Any uptick is being scrutinized in a country on edge after losing at least 28,300 people to COVID-19, according to official records.
At the peak of the outbreak, back in April, fearing that a shortage of workers would leave fruit rotting in the trees, agricultural unions and business associations advertised jobs that have attracted many more applicants than expected. Hail has also destroyed crops in some counties, creating what Lleida Deputy Mayor Sandra Castro calls the “perfect storm” for a “social crisis on top of the ongoing health crisis.”
Two vast trade exhibition halls have been filled with temporary, equidistant beds for more than 200 workers. Temperatures are measured on arrival, those who show symptoms of COVID-19 are tested and positives go into quarantine facilities.
But Castro said her government can only do so much, especially regarding migrants with no permission to work who, according to the city’s estimate, make up more than half of those who showed up despite travel restrictions.
“Since we condemn them to live in the shadows, they are at a high risk of having their rights violated,” the city councilor said. “That’s a big frustration to begin with, before we can face any other issue.”
Up to 470,000 migrants could be living in Spain trying to find ways to legally work and live in Europe, according to PorCausa, a Madrid-based foundation focused on stimulating thought around the issue of migration.
In a recent analysis, PorCausa argued that regularizing the so-called “paperless” is not only fair but makes economic sense in a country that needs younger taxpayers.
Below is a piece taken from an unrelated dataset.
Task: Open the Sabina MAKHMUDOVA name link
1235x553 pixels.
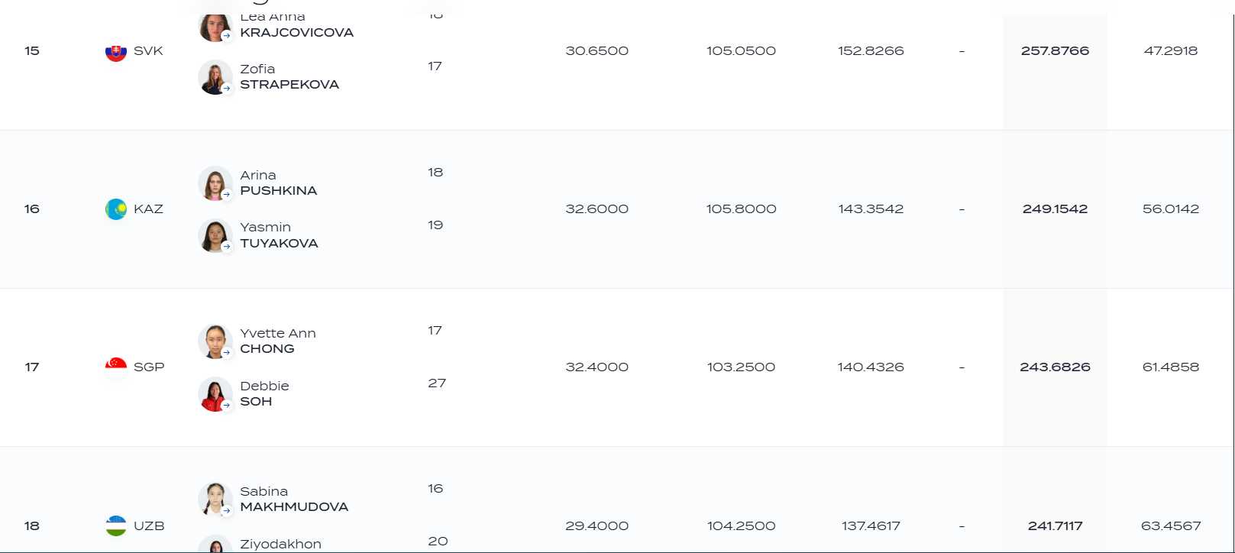Action: 294,499
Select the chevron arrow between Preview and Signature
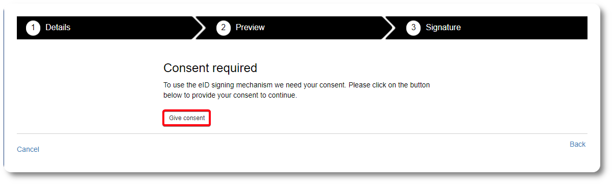 click(390, 28)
The issue is highly polarizing and a vote fishing ground for the far right. Meanwhile, the ruling left-wing coalition has stayed away from following the recent examples of Portugal and Italy, only extending some temporary work permits for the summer.
In Lleida, directionless migrants are a common sight and have led to complaints from residents, especially in this virus-ravaged year. But many agribusinesses keep failing to provide enough and adequate accommodation for their workers, as required by agreements with the unions, said Gemma Casal, an activist with the local Fruit with Social Justice platform.
She also said that authorities at all levels seem to improvise their response summer after summer.
But the main problem, she added, lies within the agricultural model. Disproportionate power by large food distributors to set produce prices means “farmers end up outsourcing their labor costs to authorities who pay for shelters, aid groups or the migrants themselves,” Casal said.
Ignacio Gramunt runs a private farm in Fraga that yields an annual average of 500 tons of fruit where a dozen Bulgarian workers are picking flat nectarines bound for the German market. As the head of the local fruit wholesale exchange, he is also witness to how the squeeze on prices and investors seeking large-scale cost-saving operations are driving farmers out of business.
A net hourly pay of about 6.5 euros ($7.30) keeps locals away from the fields across the region.
“Migrants are essential for the fruit industry,” Gramunt said. But he denies that the hiring of “paperless” migrants is widespread in the agricultural industry, a lifeline to the region. Farmers who do resort to them face fines of up to 6,000 euros for each illegal worker.
Fruit with Social Justice is considering promoting an industry-wide certificate of good practices that European consumers can identify because export licenses are currently granted based largely on the paper trail of labor contracts, allowing many companies to find loopholes and take advantage of the seasonal workers.